国税庁の報道発表や日経新聞の記事でも明らかですが、実際に相続税の申告業務に携わっていても、H27年以降の相続税の申告件数は増加しています。

実際の申告以上に、生前の相談も非常に増えています。

特に土地を所有している方は、焦っています。土地の問題は、少しでも「得」をしたいとか「損」したくない、という相談ではなく、「子供や孫に迷惑をかけたくない」という声です。

核家族化が進み、今は、子供たちだけでなく、その先の孫世代も核家族。それぞれが家を持っている。それぞれが、地元でない都心等で働いている。過疎化が進んだ地方では、空き地の再活用もなかなか進まない。

「持っていても誰も喜ばない。税金だけかかる。どうしたらいいかね~。」

そういった相談者も、相続税額の試算をしたり、今後検討すべきことや、売買や登記する場合の手続きの説明等をすると、少し気持ちに余裕が生まれるケースが多いです。

私が「お子さんと相談はされましたか?」と聞くと、大半が「いや、亡くなる前にそういう話はいい、と言われた」とか「子供たちは忙しいから、とりあえず私がいろいろ考えようかと」という回答が多いので、1人で日々悩み、抱え込んでしまっているのでしょう。

・・私も人のことは言えません💦。

政府は所有者不明の土地が増える問題の対策の1つとして、一定の条件で地主が土地の所有権を放棄できる法整備を検討中だ。
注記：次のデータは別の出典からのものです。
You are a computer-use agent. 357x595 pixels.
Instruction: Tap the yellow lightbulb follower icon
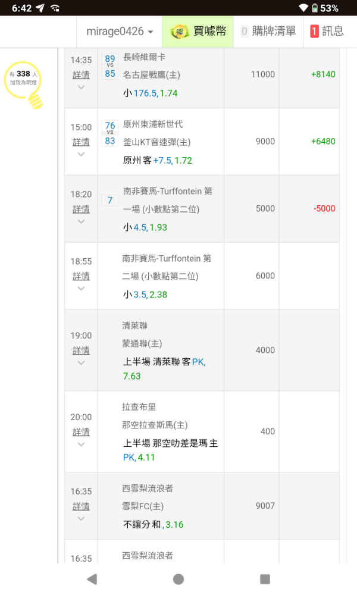point(24,85)
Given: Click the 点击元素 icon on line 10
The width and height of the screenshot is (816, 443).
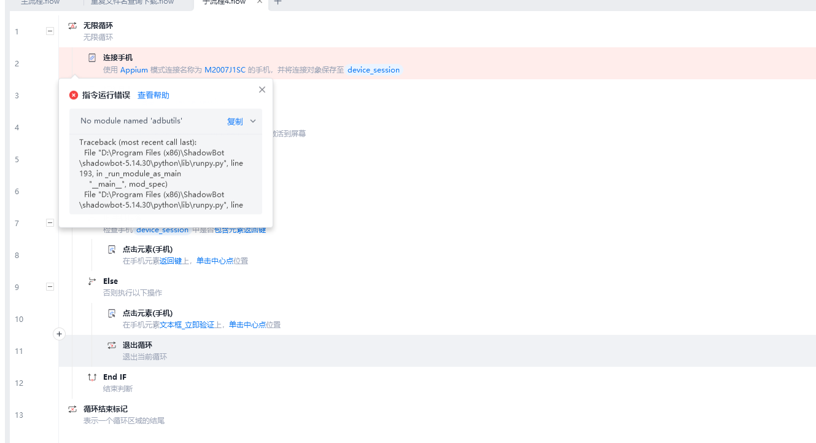Looking at the screenshot, I should [x=112, y=313].
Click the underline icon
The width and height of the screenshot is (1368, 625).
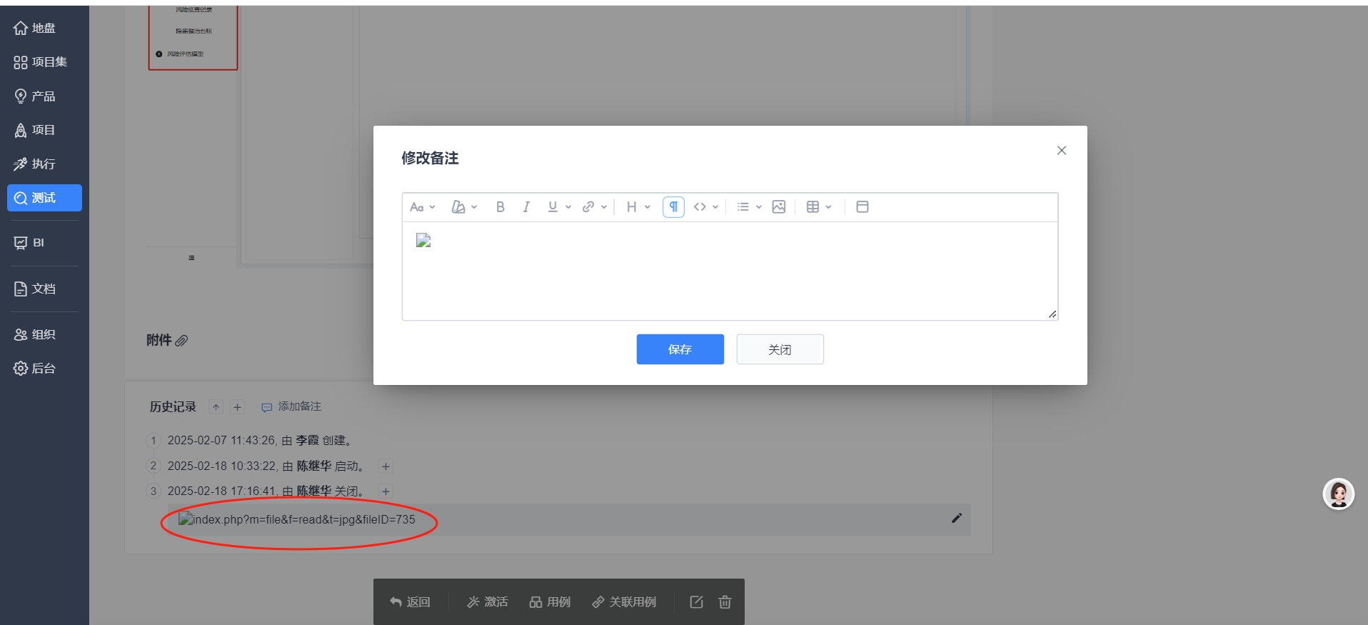point(552,207)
地主が手放した土地の受け皿となる機関の設立も議論している。(記事より)

本来は、家族で相談したり、税理士や司法書士など専門家に悩みを相談したり、または不動産屋さんに相談したり。1人で抱え込まないことが一番大切だと思います。各種専門家も、無料相談会のようなイベントが至る所で実施しています。私も以前、市役所で無料相談会の相談員として参加した際には、相談の8割くらいが相続の話でした。

ただ、なかなかこういった催しだけでは、現状把握ができても、実際の問題解決に繋がらない可能性も高いです。特に、なかなか売れない土地の問題は、今後も増加するでしょうから、個々の所有者の問題の枠を超えて、議論が必要だろうと思います。